--- ENTRIES PROVIDED Enclosed Below ---

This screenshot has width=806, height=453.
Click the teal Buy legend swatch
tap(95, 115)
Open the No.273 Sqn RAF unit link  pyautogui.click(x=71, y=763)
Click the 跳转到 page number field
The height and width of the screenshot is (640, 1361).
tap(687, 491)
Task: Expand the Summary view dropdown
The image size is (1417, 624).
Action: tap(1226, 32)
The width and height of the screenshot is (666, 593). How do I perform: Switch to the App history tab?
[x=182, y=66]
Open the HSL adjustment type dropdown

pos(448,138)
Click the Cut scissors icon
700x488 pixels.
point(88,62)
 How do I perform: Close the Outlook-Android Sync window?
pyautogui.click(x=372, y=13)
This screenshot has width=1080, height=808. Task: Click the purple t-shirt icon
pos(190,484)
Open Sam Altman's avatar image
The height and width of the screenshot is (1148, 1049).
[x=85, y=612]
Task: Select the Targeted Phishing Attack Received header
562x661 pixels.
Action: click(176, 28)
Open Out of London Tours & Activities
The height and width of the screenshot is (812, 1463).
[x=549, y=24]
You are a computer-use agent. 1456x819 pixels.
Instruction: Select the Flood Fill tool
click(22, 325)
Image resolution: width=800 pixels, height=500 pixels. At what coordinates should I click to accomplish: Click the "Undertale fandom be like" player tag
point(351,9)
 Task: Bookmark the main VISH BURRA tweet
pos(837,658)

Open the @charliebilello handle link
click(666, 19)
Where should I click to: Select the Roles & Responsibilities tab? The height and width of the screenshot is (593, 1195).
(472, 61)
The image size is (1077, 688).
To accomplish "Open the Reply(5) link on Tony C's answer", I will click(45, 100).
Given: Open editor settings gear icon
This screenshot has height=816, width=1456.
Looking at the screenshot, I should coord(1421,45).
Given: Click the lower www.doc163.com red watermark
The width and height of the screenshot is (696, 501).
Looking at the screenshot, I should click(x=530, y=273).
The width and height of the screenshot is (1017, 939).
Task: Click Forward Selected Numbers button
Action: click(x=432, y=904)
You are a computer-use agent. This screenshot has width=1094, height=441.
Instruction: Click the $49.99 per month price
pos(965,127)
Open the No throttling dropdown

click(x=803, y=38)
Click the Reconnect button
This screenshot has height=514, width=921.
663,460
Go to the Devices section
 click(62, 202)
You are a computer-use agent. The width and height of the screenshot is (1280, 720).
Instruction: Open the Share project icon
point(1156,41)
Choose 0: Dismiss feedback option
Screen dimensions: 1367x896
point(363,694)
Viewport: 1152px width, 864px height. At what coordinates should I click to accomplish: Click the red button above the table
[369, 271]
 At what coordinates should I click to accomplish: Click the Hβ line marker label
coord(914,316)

--- End of Enclosed ENTRIES PROVIDED ---

» **PROBLEM REQUIREMENTS**:
From the listing above, copy out each line where the word "computer" appears.

» **TASK SOLUTION**:
You are a computer-use agent. 1456x819 pixels.
You are a computer-use agent. This screenshot has width=1094, height=441.
You are a computer-use agent. The width and height of the screenshot is (1280, 720).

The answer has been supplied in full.